API best practices: Checking for busyness

It is important to check whether API resources are busy before you make requests to them. For example, you can’t reliably make updates to an environment while it’s changing runstates (moving from suspended to running). When an environment is busy, its components (VMs, networks, VPNs, Private Network Connections, ICNR tunnels, etc.) are also busy.
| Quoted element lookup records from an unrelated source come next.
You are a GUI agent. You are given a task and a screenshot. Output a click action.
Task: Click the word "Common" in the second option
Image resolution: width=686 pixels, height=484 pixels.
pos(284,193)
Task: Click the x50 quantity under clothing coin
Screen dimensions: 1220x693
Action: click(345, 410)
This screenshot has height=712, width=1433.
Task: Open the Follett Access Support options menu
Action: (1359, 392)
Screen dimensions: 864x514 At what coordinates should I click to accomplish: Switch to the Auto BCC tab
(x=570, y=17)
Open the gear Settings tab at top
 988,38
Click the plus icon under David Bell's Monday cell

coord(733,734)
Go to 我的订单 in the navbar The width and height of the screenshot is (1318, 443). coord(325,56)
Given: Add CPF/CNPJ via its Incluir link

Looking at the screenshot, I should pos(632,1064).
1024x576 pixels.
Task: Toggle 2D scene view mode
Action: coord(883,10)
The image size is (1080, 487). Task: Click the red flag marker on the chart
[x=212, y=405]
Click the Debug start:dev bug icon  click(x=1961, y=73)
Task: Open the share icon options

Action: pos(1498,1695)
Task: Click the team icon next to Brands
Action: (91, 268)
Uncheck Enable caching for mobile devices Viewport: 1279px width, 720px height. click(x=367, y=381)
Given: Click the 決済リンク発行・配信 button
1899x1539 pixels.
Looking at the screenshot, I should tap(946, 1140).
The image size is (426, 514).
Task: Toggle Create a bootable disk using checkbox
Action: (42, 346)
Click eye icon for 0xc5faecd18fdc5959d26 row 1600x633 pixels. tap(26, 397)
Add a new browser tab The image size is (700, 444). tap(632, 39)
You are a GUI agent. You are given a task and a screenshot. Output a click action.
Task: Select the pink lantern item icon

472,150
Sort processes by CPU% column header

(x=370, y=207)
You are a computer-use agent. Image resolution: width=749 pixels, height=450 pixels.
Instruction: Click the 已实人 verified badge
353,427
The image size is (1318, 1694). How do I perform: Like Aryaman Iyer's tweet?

As a best practice, your automation scripts should:

Check the resource status before and after making a request
Include retry logic

Check the resource status before and after making a request

Check the status of the resource before making a PUT or POST request.
- Prior to submitting a PUT or POST request on a VM or environment, use a GET request to check the resource’s runstate field. Don’t perform PUT or POST requests while "runstate": "busy". Retry the GET request (if needed) until you can validate that the VM or environment is in the correct runstate for the operation you want to perform (for example, "runstate": "stopped").
Check the response code and the status of the resource after making a PUT or POST request.
- A 200 status code indicates that the authentication was successful and the request was properly formatted; however, it doesn’t indicate a completed update to the resource. Check for both a 200 status code and an indication that the change was successfully made.
  - For example, the API may return a 200 code after receiving a PUT request to change a VM runstate, even if the VM won’t start running until some time after the request has been made. Continue polling the VM until you can verify that the VM is running.
  - Similarly, the API may return a 200 status code for a PUT or POST request even if the VM is busy and can’t be edited. If you receive a 200 code and the runstate is busy, retry after 10 seconds.
  Some resources (like environments) contain an error field that is populated when there is an problem with the resource (for example, if the VM can’t perform an operation because VMware Tools is still loading or if an import job failed because it contained an unsupported VM type). Generally, these error messages linger until the next successful state change, regardless of whether the issue still persists.
- A 422 status code may indicate that a runstate change was attempted on a busy resource. Poll the resource until you can validate that the VM or environment is in the correct runstate for the operation you want to perform (for example, "runstate": "stopped").
- A 423 status code indicates that the resource can’t be edited due to rate limiting, busyness, or another factor. Generally, a response with a 423 status code includes a Retry-After header. Retry the request after the number of seconds indicated in the header (for example, Retry-After: 30 means retry the request after 30 seconds or more; more time may be needed if additional activity occurs during the wait period).
  
  The Environments resource contains a rate_limited Boolean. If an environment is being rate-limited due to high amounts of activity in the account, rate_limited will be true.
  
  Rate limiting is more likely to occur if you run or suspend a large number of VMs in a short period of time. Kyndryl Cloud Uplift applies rate limiting based on high levels activity across your customer account.
- A 429 status code indicates that the resource can’t be edited due to HTTP rate limiting. Generally, a response with a 429 status code includes a Retry-After header. Retry the request after the number of seconds indicated in the header (for example, Retry-After: 30 means retry the request after 30 seconds or more; more time may be needed if additional activity occurs during the wait period).

Include retry logic

When your script notices busyness or an HTTP status code indicating an error, it should automatically retry the previous command instead of proceeding to subsequent commands. How often you should retry depends on the urgency of the operation, but retrying the command once every 10 seconds is a good standard.
Once the response generates an HTTP status code of 200 and indicates that the resource is no longer busy, your script should cease retrying and proceed to the next step.